Uniformly continuous functionals on the Fourier algebra of any locally compact group

Let G be any locally compact group. Let $VN\,(G)$ be the von Neumann algebra generated by the left regular representation of G. We study in this paper the closed subspace $UBC\mathop {(G)}\limits^ \wedge$ of $VN\, (G)$ consisting of the uniformly continuous functionals as defined by E. Granirer.
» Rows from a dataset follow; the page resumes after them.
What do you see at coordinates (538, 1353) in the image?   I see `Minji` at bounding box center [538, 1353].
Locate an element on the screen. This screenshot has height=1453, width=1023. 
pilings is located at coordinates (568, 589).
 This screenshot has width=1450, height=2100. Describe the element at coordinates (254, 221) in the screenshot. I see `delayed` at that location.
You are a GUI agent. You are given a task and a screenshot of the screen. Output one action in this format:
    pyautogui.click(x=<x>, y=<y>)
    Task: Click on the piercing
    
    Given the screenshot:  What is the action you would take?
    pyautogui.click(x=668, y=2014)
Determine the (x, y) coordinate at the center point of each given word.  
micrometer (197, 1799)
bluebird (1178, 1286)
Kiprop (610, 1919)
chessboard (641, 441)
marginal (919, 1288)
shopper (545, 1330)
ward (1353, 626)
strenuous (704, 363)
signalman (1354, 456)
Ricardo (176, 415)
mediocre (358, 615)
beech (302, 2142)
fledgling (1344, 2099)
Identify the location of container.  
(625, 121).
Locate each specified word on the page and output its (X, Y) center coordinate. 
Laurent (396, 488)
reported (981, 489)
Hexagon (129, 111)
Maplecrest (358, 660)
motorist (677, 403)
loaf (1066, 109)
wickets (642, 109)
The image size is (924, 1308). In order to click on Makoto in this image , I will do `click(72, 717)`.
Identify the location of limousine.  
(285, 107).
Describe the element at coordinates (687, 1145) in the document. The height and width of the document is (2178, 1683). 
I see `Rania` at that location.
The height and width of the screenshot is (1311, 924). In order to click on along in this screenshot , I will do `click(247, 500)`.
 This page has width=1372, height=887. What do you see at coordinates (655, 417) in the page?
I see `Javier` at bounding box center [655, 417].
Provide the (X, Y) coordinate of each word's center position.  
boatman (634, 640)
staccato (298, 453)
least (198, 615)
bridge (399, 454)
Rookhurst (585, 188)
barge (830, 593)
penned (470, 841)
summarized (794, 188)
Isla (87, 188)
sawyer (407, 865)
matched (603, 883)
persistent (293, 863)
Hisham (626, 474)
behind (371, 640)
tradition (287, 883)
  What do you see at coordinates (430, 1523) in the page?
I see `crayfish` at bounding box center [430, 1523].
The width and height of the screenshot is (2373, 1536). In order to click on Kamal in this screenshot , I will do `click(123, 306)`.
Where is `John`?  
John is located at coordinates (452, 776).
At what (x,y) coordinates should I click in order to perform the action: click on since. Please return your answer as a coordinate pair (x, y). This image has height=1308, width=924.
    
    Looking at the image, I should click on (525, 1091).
When G is abelian, $UBC\mathop {(G)}\limits^ \wedge$ is precisely the bounded uniformly continuous functions on the dual group Ĝ. We prove among other things that if G is amenable, then the Banach algebra $UBC\mathop {(G)}\limits^ \wedge {\ast}$ (with the Arens product) contains a copy of the Fourier-Stieltjes algebra in its centre. Furthermore, $UBC\mathop {(G)}\limits^ \wedge {\ast}$ is commutative if and only if G is discrete. We characterize $W\mathop {(G)}\limits^ \wedge$, the weakly almost periodic functionals, as the largest subspace X of $VN\, (G)$ for which the Arens product makes sense on ${X^ {\ast} }$ and ${X^ {\ast} }$ is commutative. We also show that if G is amenable, then for certain subspaces Y of $VN\, (G)$ which are invariant under the action of the Fourier algebra $A\, (G)$, the algebra of bounded linear operators on Y commuting with the action of $A\, (G)$ is isometric and algebra isomorphic to ${X^ {\ast} }$ for some $X \subseteq UBC(\mathop {G)}\limits^ \wedge$.